The US dollar (DX=F, DX-Y.NYB) has surged over the past six months — and its rapid rise has impacted a slew of corporate earnings so far this season.
Companies ranging from Big Tech behemoths to consumer-facing brands have mentioned foreign exchange headwinds in both their fourth quarter results and forward-looking guidance, a trend that analysts previously warned could occur.
“Alongside recent US dollar strength, the share of S&P 500 companies mentioning FX has risen across 4Q earnings calls,” Goldman Sachs analyst David Kostin wrote in a note to clients last week.
Historically, a strong dollar adversely impacts companies that do most of their business overseas, as it leads to slower revenue and earnings growth over time due to unfavorable foreign exchange conversions.
To that point, megacap tech generates a significant amount of revenue overseas. Apple (AAPL) reported roughly 58% of overall revenue from international sales in its most recent quarter. And the percentage of overseas sales from other Magnificent Seven players like Alphabet (GOOG, GOOGL), Microsoft (MSFT), Tesla (TSLA), and Meta (META) came in at roughly 50% or higher for all of 2024.
Virtually all of those companies issued warnings of the dollar’s strength in their respective earnings releases and calls. Even Amazon (AMZN), which generated just over 23% of revenue overseas in its latest quarter, reported an approximate $900 million headwind from foreign exchange in Q4, “about $700 million higher than what we had anticipated.”

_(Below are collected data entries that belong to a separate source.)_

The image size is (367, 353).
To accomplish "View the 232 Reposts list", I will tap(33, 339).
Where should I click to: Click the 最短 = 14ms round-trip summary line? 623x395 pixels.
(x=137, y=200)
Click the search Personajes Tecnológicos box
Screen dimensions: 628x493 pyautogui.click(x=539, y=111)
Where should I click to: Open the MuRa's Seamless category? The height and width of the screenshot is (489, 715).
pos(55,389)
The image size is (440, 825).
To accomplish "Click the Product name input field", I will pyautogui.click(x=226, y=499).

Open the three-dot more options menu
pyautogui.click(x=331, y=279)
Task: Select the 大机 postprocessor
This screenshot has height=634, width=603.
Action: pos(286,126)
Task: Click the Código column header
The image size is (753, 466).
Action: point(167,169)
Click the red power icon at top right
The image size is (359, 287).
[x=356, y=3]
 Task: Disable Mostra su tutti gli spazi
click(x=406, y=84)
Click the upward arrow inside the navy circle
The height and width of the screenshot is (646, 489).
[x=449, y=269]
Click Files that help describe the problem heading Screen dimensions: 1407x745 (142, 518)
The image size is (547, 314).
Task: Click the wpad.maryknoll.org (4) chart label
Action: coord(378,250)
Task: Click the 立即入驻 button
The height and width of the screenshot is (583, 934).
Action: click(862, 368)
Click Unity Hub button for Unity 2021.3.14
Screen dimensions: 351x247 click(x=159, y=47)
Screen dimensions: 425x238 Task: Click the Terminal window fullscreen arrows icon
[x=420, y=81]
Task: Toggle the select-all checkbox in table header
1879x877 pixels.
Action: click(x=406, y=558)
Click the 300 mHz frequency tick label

As a result, the e-commerce giant said first quarter revenue should only grow between 5% and 9%, which could potentially be the slowest revenue growth quarter in its history.
“This guidance anticipates an unusually large, unfavorable impact of approximately $2.1 billion, or 150 basis points, from foreign exchange rates,” the company said in the earnings release.
But it’s not just tech companies feeling the impact.
McDonald’s (MCD) said it expects “foreign currency to be a full year headwind to 2025 EPS.” Coca-Cola (KO) issued similar guidance, forecasting comparable EPS percentage growth “to include a 6% to 7% currency headwind,” while Johnson & Johnson (JNJ) predicted a $1.7 billion hit to full-year sales.
The greenback’s positive price action has largely been driven by two main catalysts: Trump’s election and the subsequent Republican sweep, along with the recalibration of future Fed easing in the face of strong economic data.
After hitting a September low, the US Dollar Index, which measures the dollar’s value relative to a basket of six foreign currencies (the euro, Japanese yen, British pound, Canadian dollar, Swedish krona, and Swiss franc), has rallied over 7% and is hovering near the two-year highs it reached in January. Since the election, the index has climbed by around 4%.